**Task to carry out:** Reproduce verbatim the part of the forum post on reading validations from a Google Sheets export that begins at the words "Posted by Stuart" and stops after "case, e. g.".

**Quoted text:**
Re: Perculiar problem reading validations from a XLSX exported from Google Sheets

Posted by Stuart Owen <st...@manchester.ac.uk>.
Hi,

comments below ...

On 17/09/2020 11:48, Andreas Reichel wrote:
> Stuart,
>
> maybe you could provide the simpliest possible test case, e. g.
> creating your form with only 2 columns and 1 row, add the validation
> and then:
I found when creating a sheet as simple as you suggest, POI wasn't able 
find the validations in the original either. Looking at the unpacked xml 
for the sheet, the validation is defined in a weird looking block:
<ext uri="{CCE6A557-97BC-4b89-ADB6-D9C93CAAB3DF}"
xmlns:x14="http://schemas.microsoft.com/office/spreadsheetml/2009/9/main"><x14:dataValidations 
count="1"
xmlns:xm="http://schemas.microsoft.com/office/excel/2006/main"><x14:dataValidation 
type="list" allowBlank="1" showInputMessage="1"

**Source excerpt:**

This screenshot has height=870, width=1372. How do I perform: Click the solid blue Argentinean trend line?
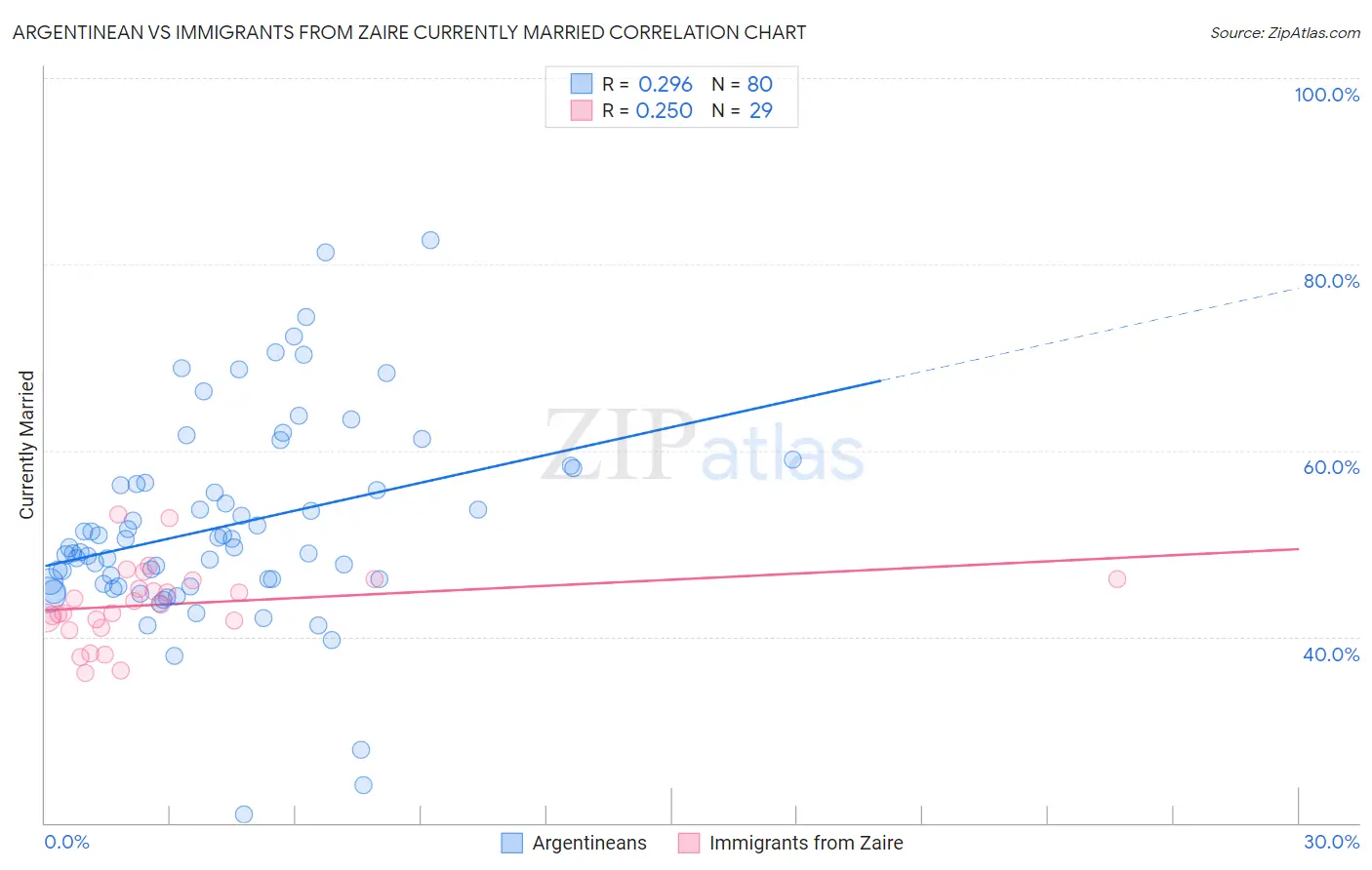(x=463, y=474)
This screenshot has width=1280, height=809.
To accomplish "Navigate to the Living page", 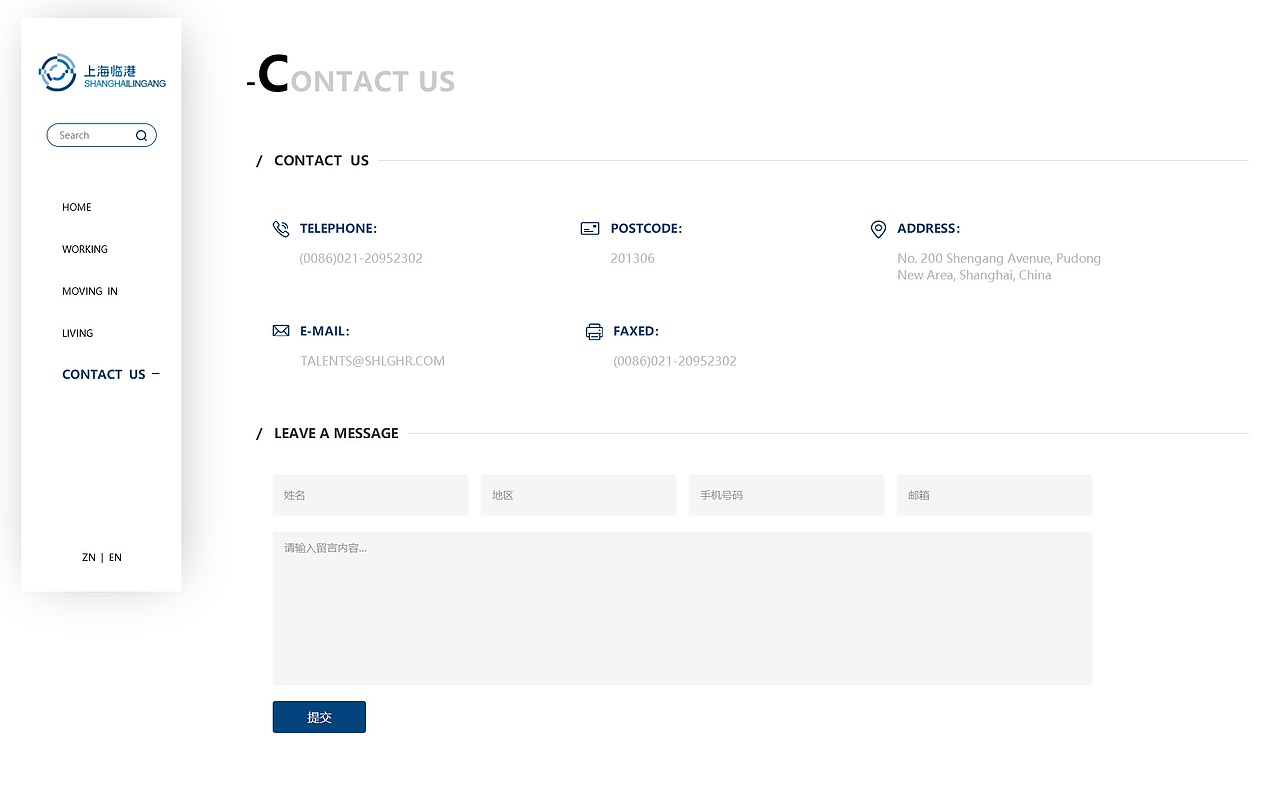I will [78, 334].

**Complete response:**
Posted by Stuart Owen <st...@manchester.ac.uk>.
Hi,

comments below ...

On 17/09/2020 11:48, Andreas Reichel wrote:
> Stuart,
>
> maybe you could provide the simpliest possible test case, e. g.